I sindacalisti e i dirigenti avrebbero consentito assunzioni illecite e trasferimenti di personale in cambio di regalie. Autorizzati inoltre indebitamente pagamenti per esodi incentivati a dipendenti vicini alla pensione o già morti

La Guardia di finanza sta eseguendo in queste ore una serie di arresti e perquisizioni nei confronti di funzionari dell'azienda dei trasporti di Napoli e di sindacalisti del settore, che in cambio di mazzette avrebbero favorito assunzioni e trasferimenti di autisti. L'operazione è condotta dai finanzieri del Comando provinciale di Napoli su delega della Procura e coinvolge diversi soggetti dell'Azienda napoletana mobilità (Anm).

I sindacalisti e i dirigenti, secondo l'accusa, hanno consentito assunzioni illecite e trasferimenti di personale in cambio di mazzette e regalie varie.

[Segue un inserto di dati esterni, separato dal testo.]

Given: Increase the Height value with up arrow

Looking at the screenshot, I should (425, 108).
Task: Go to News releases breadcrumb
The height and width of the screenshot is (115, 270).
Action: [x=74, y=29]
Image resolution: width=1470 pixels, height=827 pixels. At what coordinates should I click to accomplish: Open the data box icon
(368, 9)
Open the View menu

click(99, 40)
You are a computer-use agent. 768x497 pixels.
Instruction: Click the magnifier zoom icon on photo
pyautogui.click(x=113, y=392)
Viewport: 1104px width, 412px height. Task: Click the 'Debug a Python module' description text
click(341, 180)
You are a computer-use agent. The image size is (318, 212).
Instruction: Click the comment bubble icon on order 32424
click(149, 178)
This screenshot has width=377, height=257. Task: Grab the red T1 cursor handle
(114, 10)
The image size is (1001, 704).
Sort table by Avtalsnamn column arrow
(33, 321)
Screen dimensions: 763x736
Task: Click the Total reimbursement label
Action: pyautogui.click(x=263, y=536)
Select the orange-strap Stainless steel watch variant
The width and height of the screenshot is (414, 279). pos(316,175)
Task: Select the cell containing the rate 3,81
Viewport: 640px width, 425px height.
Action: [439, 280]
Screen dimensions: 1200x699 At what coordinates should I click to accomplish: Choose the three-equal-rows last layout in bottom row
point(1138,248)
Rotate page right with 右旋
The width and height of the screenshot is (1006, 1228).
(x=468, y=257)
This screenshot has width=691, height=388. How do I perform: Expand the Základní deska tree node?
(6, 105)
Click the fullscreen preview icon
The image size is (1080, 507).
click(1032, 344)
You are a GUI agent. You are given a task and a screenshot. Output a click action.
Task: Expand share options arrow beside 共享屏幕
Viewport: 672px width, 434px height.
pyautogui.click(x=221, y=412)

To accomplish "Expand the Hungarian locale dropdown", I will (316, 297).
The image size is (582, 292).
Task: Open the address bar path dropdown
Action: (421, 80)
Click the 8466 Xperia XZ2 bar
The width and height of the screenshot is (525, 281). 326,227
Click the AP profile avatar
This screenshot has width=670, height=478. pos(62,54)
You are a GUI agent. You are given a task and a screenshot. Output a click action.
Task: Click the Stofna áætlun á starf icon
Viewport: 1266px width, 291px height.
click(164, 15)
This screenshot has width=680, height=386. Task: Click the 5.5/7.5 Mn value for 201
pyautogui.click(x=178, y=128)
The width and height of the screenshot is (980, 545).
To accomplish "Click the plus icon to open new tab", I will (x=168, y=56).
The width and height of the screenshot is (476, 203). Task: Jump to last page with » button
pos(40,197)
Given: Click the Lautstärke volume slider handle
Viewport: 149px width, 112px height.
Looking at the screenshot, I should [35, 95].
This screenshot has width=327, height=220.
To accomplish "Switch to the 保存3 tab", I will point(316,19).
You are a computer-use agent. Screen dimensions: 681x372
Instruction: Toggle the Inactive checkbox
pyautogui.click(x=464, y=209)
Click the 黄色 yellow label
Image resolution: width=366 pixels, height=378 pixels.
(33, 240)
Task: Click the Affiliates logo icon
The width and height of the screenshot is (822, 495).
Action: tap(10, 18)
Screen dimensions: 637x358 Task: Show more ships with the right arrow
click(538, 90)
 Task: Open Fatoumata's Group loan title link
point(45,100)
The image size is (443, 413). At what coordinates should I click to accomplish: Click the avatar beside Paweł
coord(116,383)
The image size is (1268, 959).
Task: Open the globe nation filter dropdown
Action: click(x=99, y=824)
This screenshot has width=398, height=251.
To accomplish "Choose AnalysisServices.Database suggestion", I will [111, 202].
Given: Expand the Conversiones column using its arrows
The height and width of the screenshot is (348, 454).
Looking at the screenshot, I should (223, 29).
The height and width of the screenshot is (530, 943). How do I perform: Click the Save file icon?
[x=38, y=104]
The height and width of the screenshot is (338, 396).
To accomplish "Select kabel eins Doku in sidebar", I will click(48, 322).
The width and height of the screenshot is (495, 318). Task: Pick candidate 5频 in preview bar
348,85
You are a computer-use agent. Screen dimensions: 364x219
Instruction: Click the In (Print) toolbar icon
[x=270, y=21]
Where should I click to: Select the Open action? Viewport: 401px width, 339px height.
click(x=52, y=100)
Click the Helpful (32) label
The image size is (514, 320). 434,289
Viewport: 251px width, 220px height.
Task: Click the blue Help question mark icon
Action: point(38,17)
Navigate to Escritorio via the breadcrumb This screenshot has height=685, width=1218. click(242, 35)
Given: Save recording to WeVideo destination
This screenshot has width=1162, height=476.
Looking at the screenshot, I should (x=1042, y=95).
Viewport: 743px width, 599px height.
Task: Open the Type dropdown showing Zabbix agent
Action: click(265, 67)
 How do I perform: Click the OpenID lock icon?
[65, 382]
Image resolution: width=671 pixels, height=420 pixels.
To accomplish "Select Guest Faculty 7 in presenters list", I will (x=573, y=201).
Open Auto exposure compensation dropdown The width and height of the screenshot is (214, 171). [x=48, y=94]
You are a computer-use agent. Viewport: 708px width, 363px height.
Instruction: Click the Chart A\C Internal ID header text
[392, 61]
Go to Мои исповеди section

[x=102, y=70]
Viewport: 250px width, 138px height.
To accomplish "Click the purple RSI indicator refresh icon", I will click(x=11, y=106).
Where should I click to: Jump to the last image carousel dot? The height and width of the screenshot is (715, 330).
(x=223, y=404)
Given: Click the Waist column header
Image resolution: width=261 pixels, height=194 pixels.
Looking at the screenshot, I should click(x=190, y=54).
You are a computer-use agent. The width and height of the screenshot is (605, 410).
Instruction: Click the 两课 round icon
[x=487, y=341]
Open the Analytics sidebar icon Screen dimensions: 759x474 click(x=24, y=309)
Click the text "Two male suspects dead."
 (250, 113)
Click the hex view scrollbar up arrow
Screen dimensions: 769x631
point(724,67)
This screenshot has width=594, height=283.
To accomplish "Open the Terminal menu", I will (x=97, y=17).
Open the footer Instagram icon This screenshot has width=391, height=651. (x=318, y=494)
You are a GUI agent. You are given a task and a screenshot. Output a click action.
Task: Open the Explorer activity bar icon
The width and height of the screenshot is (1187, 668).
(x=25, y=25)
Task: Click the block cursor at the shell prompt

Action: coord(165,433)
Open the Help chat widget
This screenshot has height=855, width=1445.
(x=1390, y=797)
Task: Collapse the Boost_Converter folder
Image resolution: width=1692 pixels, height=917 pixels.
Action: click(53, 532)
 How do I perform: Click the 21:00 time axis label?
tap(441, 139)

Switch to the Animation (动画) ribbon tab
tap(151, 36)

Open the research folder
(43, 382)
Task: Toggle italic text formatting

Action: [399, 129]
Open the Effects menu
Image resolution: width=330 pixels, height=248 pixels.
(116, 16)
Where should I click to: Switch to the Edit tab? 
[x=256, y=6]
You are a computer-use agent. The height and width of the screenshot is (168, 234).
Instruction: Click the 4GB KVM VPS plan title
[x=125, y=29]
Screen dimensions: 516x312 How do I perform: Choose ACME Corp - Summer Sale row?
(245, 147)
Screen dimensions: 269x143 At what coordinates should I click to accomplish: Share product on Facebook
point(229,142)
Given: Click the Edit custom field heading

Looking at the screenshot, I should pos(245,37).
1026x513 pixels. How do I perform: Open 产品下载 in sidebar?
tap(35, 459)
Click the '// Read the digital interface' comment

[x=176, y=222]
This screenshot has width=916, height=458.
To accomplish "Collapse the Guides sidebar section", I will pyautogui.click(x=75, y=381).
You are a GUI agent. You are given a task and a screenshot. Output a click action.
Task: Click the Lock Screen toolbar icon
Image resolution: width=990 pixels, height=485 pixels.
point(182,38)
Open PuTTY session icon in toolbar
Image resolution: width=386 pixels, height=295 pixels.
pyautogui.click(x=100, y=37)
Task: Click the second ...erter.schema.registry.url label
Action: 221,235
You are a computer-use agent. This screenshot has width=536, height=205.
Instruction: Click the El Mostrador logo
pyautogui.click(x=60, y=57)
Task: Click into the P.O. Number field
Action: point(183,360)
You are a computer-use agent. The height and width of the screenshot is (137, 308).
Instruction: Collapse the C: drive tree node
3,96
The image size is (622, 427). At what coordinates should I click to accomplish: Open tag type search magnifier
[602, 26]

Ma non solo: la Guardia di finanza avrebbe accertato che i funzionari infedeli avrebbero autorizzato indebitamente il pagamento di somme di denaro per esodi incentivati a dipendenti vicini alla pensione o addirittura già morti.

I funzionari sono accusati anche di associazione a delinquere. Agli indagati sono infine contestati, a vario titolo, i reati di concussione e peculato.